Privacy Policy for Student Admissions Register

Privacy Policy for Student Admissions Register 

  

1. Data Controller

Koodi / Sisu ry 

Business ID: 3333372-5 

laura.nykanen@koodisisu.fi 

Viestikatu 7 

70600 Kuopio 

  

Contact Person for Data Privacy Matters 

Laura Nykänen 

Viestikatu 7 

70600 Kuopio 

0408222685 

laura.nykanen@koodisisu.fi 

  

2. Register Name

kood/Sisu School Student Admissions Register 

  

3. Purpose and Legal Basis for Processing Personal Data

Personal data is processed for the following purposes: 

  

– Implementation of the kood/Sisu School student application and selection process. 

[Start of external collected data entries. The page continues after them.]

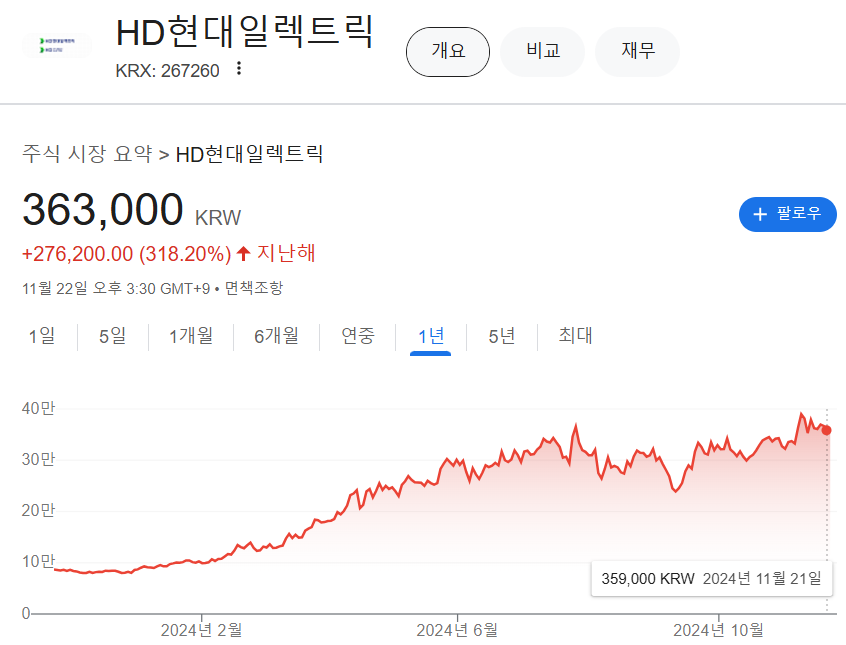
Task: Show the 최대 maximum range chart
Action: 576,336
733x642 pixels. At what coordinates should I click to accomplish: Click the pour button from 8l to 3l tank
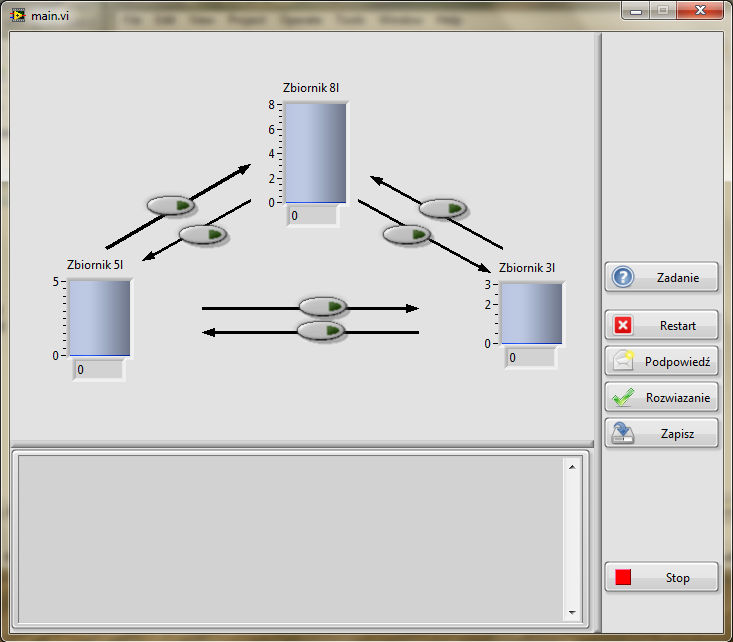(x=407, y=235)
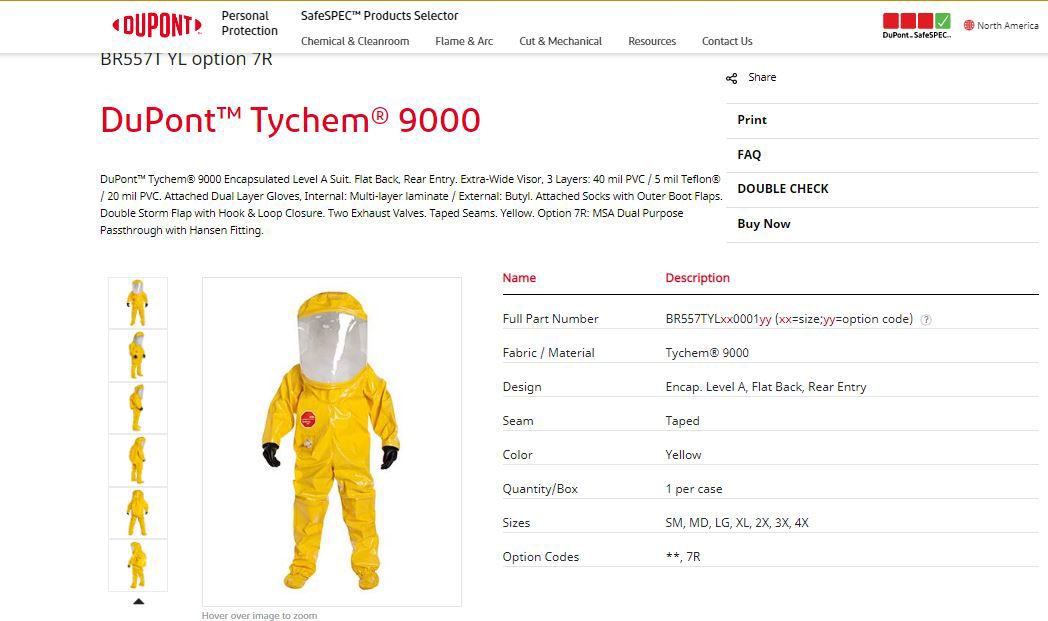Open the FAQ link
The width and height of the screenshot is (1048, 621).
point(749,154)
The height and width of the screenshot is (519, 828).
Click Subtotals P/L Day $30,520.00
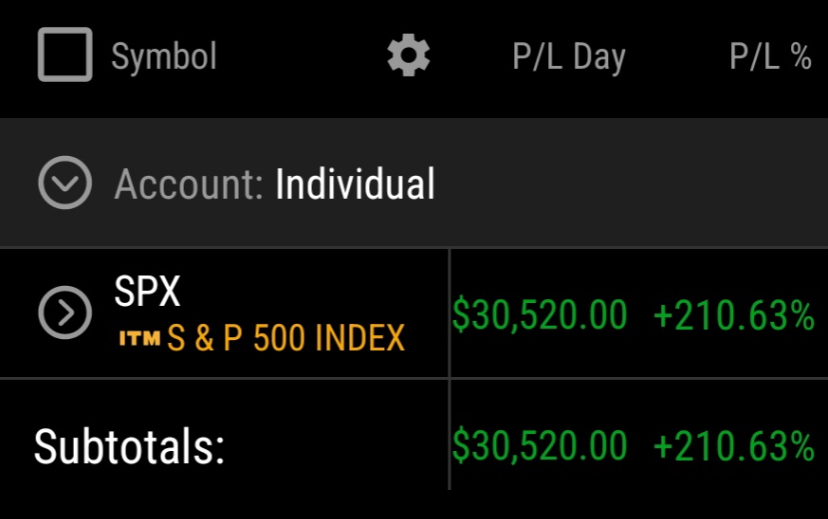540,446
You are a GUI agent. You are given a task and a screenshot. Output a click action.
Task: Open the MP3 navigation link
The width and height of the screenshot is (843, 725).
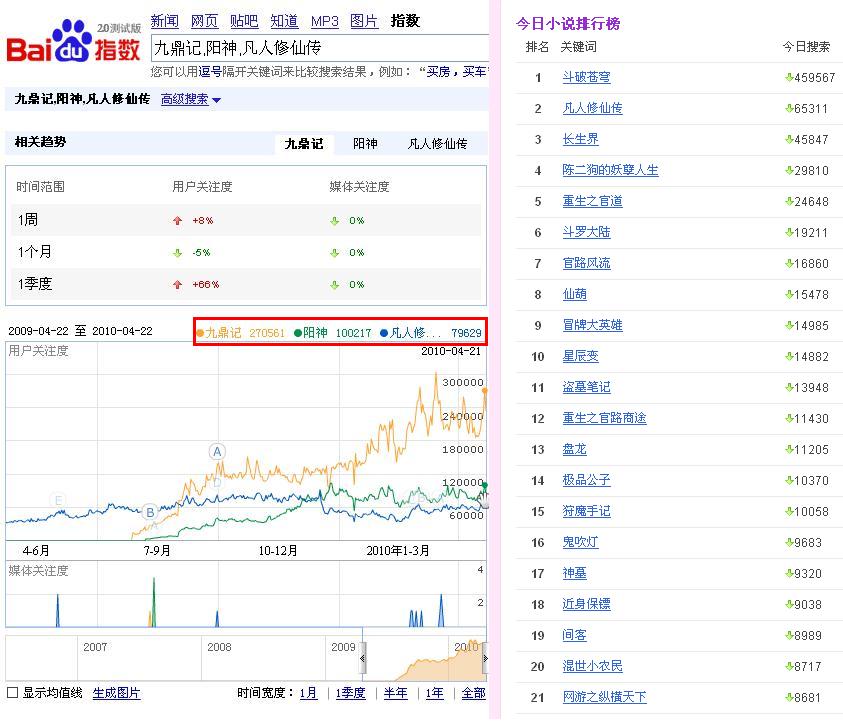tap(325, 21)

– Contact information is used for reaching the individual. 

  

Personal data is not processed for automated decision-making. The data subject’s information is processed to facilitate the management of student data within kood/Sisu. 

  

4. Collected Personal Data

The Student Application Register collects the following information from applicants: 

  

– First and last name 

– Personal identification number 

– Date of birth 

– Gender, if disclosed by the applicant 

– Nationality 

– Address details and place of residence 

– Phone number 

– Email address 

– Language proficiency 

  

Personal data is obtained directly from the data subject. Personal data may also be collected and updated from public and private registers, such as the population register. 

  

5. Regular Disclosures of Data

Data is not regularly disclosed to external parties, except for the funding body of the Koodi/Sisu Code School in North Savo, the Southern Savonia Centre for Economic Development, Transport, and the Environment (ELY-keskus). Personal data is only shared with the Southern Savonia ELY Centre to the extent required for project funding. 

  

The data controller may use external subcontractors for tasks defined in this policy, in which case service providers act on behalf of the data controller. Subcontractors may include the platform provider of Koodi/Sisu Code School, marketing and communication agencies, information system suppliers, as well as real estate and facility service providers. Personal data may also be disclosed to authorities when required and based on applicable legislation. 

  

6. Transfer of Data Outside the EU or the European Economic Area

Data from the Student Register may be transferred outside the European Union or the European Economic Area when it is necessary for providing the service. When transferring personal data outside the EU or EEA, the data protection legislation requirements and the impact on the data subject’s rights and freedoms are considered, and necessary protective measures are taken. 

  

7. Principles of Personal Data Protection

Access to the Student Application Register is granted only to specific personnel employed by the data controller who require access to the data for their tasks. Each user has a unique username and password for the system. The data controller restricts access rights to systems containing personal data and monitors their use. All personnel handling personal data are bound by confidentiality obligations. 

  

Stored personal data is kept in systems protected with firewalls, passwords, and other technical measures. Personal data is protected by the data controller against unauthorized access and against accidental or unlawful processing through adequate technical and organizational measures. 

  

8. Retention Period of Personal Data

Personal data is retained for as long as it is necessary for the proper management of the student application and selection process. Information is deleted no later than five (5) years after the applicant’s most recent application to kood/Sisu. 

  

Data may be retained beyond this period if needed for ongoing official investigations, legal proceedings, or similar matters. 

  

9. Data Subject’s Rights

The data subject has the right to access their personal data and request the transfer of data to another system. Additionally, the data subject has the right to request the correction of incorrect personal data concerning them. If the processing of personal data is based on consent, the data subject has the right to withdraw their consent at any time, leading to the removal of the given consent. The data subject also has the right to request the deletion of personal data if it is no longer needed for the purposes for which it was collected. 

  

Furthermore, the data subject has the right to limit processing if the data is believed to be incorrect, processed unlawfully, or if the data subject has objected to the processing based on their specific situation. 

  

The data subject can exercise the rights by sending a written request to laura.nykanen@koodisisu.fi. 

  

The data subject has the right to file a complaint with the Data Protection Ombudsman if they suspect that Koodi / Sisu ry does not comply with the requirements and obligations of data protection regulations.